Requirement
Your output should consist solely of the lines from the one with "[Link for Copy url] (1227, 393)" through the end of the records, reproduced exactly, both ends included.

Information provided

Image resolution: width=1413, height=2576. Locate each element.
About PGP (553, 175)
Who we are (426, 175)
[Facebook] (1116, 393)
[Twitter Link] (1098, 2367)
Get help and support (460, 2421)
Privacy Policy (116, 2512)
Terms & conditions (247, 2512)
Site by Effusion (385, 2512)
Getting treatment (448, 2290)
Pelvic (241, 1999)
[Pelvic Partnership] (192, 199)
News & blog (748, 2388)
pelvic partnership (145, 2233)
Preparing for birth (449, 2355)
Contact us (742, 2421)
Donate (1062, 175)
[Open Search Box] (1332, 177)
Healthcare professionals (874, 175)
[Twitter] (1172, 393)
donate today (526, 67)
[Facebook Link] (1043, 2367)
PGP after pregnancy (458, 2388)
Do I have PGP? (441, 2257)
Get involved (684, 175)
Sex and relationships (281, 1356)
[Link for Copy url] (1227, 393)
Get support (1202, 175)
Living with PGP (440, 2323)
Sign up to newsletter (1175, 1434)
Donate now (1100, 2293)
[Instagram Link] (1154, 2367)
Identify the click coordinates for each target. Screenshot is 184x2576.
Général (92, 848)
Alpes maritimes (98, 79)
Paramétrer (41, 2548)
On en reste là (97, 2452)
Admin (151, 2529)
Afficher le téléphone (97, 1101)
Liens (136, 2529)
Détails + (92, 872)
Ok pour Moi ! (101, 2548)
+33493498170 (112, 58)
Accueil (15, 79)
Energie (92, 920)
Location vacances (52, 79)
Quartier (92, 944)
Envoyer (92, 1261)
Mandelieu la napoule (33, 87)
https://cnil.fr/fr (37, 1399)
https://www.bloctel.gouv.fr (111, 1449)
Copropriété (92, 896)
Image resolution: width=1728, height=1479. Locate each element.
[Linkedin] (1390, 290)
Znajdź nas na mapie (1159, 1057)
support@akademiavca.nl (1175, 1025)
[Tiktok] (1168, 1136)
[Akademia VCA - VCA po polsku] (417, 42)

Task output
[Link for Copy url] (1227, 393)
Get support (1202, 175)
Living with PGP (440, 2323)
Sign up to newsletter (1175, 1434)
Donate now (1100, 2293)
[Instagram Link] (1154, 2367)
Identify the click coordinates for each target. Screenshot is 184x2576.
Général (92, 848)
Alpes maritimes (98, 79)
Paramétrer (41, 2548)
On en reste là (97, 2452)
Admin (151, 2529)
Afficher le téléphone (97, 1101)
Liens (136, 2529)
Détails + (92, 872)
Ok pour Moi ! (101, 2548)
+33493498170 (112, 58)
Accueil (15, 79)
Energie (92, 920)
Location vacances (52, 79)
Quartier (92, 944)
Envoyer (92, 1261)
Mandelieu la napoule (33, 87)
https://cnil.fr/fr (37, 1399)
https://www.bloctel.gouv.fr (111, 1449)
Copropriété (92, 896)
Image resolution: width=1728, height=1479. Locate each element.
[Linkedin] (1390, 290)
Znajdź nas na mapie (1159, 1057)
support@akademiavca.nl (1175, 1025)
[Tiktok] (1168, 1136)
[Akademia VCA - VCA po polsku] (417, 42)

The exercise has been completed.